→ **Objectif**:
D'après le texte fourni, expliquez en une à trois phrases pourquoi le choix de l'expression « fluide éthique » est jugé significatif.

Des limites du jugement : stratégies beckettiennes contre la totalisation
1Les textes de Beckett mettent‑ils en œuvre une éthique consistante ? C’est dans un mode de réception historiquement dominant mais polémique que s’inscrit la réponse affirmative de Caroline Mannweiler à cette question. Selon elle, il est possible de lire au fil des œuvres de Beckett un propos éthique global sur les relations à soi et aux autres. Il s’agit alors de dégager à partir de textes instables et fuyants un ensemble homogène, « l’éthique beckettienne », ce qui engage une réflexion en forme de gageure, sans cesse confrontée au paradoxe.
2En excluant la présence de « thèses morales » chez Beckett, C. Mannweiler prend en compte la malléabilité de son objet et adopte une conception très large de l’éthique. Le choix de l’expression « fluide éthique » (p. 22) est à cet égard significative, dans la mesure où elle indique un glissement du terme, de l’idée d’une posture normative à une manière souple de voir le monde. L’éthique est conçue ici comme une troisième voie entre deux types de réception, qui conçoivent l’œuvre de Beckett comme une affirmation ou une négation. L’ouvrage se donne pour but de donner à voir cet entre‑deux, dans une « analyse idiosyncratique de l’éthique beckettienne qui devra à l’évidence chercher des concepts capables d’élucider l’œuvre, mais qui ne devra pas forcément avoir recours à une terminologie établie » (p. 13). L’introduction insiste ainsi sur la résistance des textes à la théorisation et aux grilles de lecture philosophiques. Sans ignorer l’influence de différents penseurs (mentionnés ponctuellement) sur l’imaginaire beckettien, il s’agit de s’affranchir des outils conceptuels existants pour se centrer sur ce que la forme révèle du rapport aux normes.
3L’enjeu majeur est de comprendre comment la vision du monde propre à l’auteur transparaît dans ses choix esthétiques, c’est‑à‑dire dans sa manière de représenter les relations entre les êtres et de mettre en œuvre un principe d’empathie tout en limitant le désir lorsqu’il devient volonté de pouvoir. À partir de ces deux axes, l’ouvrage parvient à mettre en lien les relations entre les « personnages » et les techniques d’écriture, qui sont autant de stratégies pour éviter les jugements englobants chez le lecteur/spectateur. Il montre alors que la déstabilisation des certitudes et des repères n’est pas synonyme de nihilisme mais correspond à un questionnement permanent de toute idée de totalité. À cet égard, l’ouvrage s’inscrit dans la lignée des travaux de Shane Weller1, qui conçoit lui aussi l’éthique chez Beckett comme un retrait du jugement opérant une double mise en question de l’affirmation et de la négation.

→ **Données fournies**:
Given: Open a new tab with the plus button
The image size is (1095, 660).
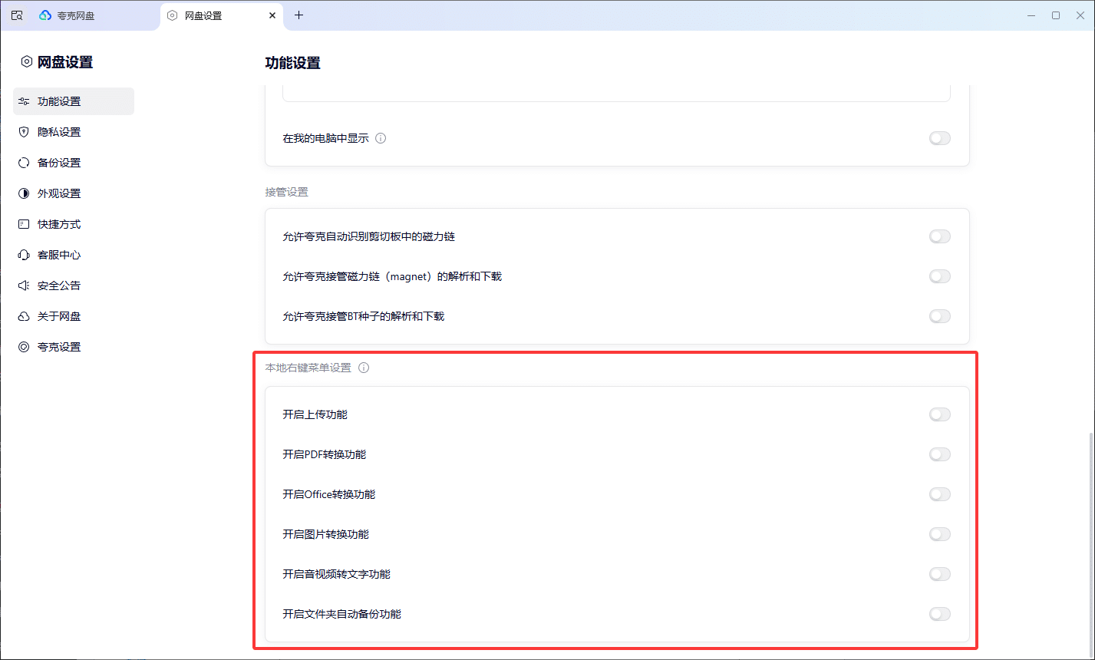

→ **Résultat**:
Le choix de l'expression « fluide éthique » est significatif parce qu'elle indique un glissement du terme « éthique ». On passe de l'idée d'une posture normative à celle d'une manière souple de voir le monde.